Confusion reigns in the war on drugs in Mexico, Central America, and Colombia, and that is just how the powerful would like it. As the media tracks Joaquín “El Chapo” Guzmán, Mexico is being structurally transformed, politically and socially. People throughout Mexico and Central America are terrorized by state and paramilitary forces, whose activities are strengthened by the war on drugs. There is little space amid the ongoing crises of fear, grief, and terror to connect the violence to economic and political factors. These wars are promoted from above, and militarization and violence stem from state forces and flow outward. We cannot lose sight of the fact that it is those who live in the countries with closest relations to the United States who are most likely to become the targets of drug war terror.
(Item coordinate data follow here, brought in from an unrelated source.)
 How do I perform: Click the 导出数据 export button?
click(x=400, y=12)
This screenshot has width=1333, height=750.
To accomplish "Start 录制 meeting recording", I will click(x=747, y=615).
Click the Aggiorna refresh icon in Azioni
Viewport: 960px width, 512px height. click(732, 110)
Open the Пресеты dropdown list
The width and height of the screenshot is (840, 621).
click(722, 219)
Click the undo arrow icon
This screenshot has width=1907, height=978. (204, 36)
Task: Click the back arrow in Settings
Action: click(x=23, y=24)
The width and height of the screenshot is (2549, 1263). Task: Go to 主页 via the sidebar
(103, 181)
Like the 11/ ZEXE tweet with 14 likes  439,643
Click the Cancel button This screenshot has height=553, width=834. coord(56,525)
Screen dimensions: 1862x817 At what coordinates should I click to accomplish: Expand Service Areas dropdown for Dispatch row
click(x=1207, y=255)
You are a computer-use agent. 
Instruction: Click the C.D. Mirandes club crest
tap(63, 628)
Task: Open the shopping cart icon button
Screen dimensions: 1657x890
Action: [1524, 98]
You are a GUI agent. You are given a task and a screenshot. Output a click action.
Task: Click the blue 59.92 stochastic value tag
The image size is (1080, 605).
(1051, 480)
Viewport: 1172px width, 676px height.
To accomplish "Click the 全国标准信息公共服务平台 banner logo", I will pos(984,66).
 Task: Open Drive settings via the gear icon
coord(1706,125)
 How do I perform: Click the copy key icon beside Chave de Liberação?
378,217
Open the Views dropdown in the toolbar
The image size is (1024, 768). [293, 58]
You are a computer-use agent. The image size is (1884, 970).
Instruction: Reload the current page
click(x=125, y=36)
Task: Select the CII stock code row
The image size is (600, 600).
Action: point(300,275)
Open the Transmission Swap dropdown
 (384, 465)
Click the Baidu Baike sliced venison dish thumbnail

In this way, the war on drugs in Mexico, Central America, and South America is a twenty-first century reboot of the wars that pitted national militaries and police against communists and so-called “internal enemies” in the second half of the twentieth century— from Argentina all the way to Central America. Today, the drug war provides an updated formula to usher in systemic economic and political change and ensure social control through terror, all to the benefit of transnational capital.